The politics of interpenetration

Chris Burford cburford at gn.apc.org
Sat Aug 26 07:58:04 MDT 1995


Gary_
-----

It's all  got to do with the politics of penetration as the feminists
taught me.


Chris B:
--------

It is certainly wider than an issue of homophobia, of which there have been
very few if any direct and *unmistakable* examples on this list.
Doug Piranha's contribution has a wider significance as a human
rights issue: should conflict be settled by violent psychological
assaults of a grossly humiliating or totally destructive nature?

I would be interested to hear more about the politics of penetration.
As is well known from research studies, rape is often little to do with
sexual enjoyment and more to do with exercising massive overwhelming power.
In that sense I think it is analagous to personal assaults that are
most commonly committed by young men on men.

The common thread is the massive overwhelming invasion and violation of
the person's psychological body space.

Such imagery has been used on the list, and it is part of a still wider
problem.
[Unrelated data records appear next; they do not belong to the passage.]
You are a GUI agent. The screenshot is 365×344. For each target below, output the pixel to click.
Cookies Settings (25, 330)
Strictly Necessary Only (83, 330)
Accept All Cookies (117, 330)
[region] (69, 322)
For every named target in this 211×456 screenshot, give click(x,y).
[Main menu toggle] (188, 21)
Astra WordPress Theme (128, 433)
The need to ridicule, rubbish or destroy other points of view.
People who do this must it seems to me, in turn find the very presence
of the other point of view massively intrusive, intolerable, and
destructive so that extreme violent counter-attack is felt to be
totally justified.

I think one of the lessons of the fall of the 20th century models of
institutionalised socialism, is indeed that there is a continuum between
the personal and the political which sometimes interacts in complex
dialectical ways. We cannot be working for a society that handles
contradictions well among the great majority of people if we do not
handle contradictions well among ourselves.
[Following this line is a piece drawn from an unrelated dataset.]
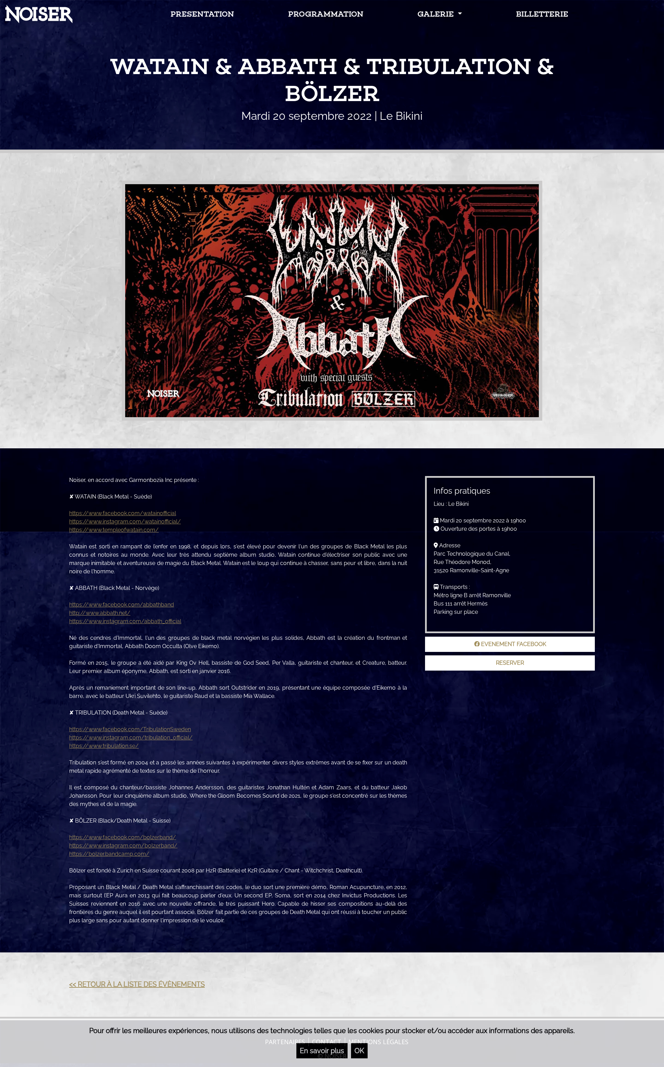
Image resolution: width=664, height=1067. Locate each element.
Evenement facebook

That includes facing up to the hard fact of contradictions: being on
this list means meeting people who are all different to you,
sometimes a forceful disturbing disagreement, about a core principle of
socialism or marxism, on which your last remaining sense of political
sanity seems to hang. Sometimes a disagreement to your surprise, with
someone with whom you thought you had a lot in common. That can be more
disturbing but also richer in its potentialities.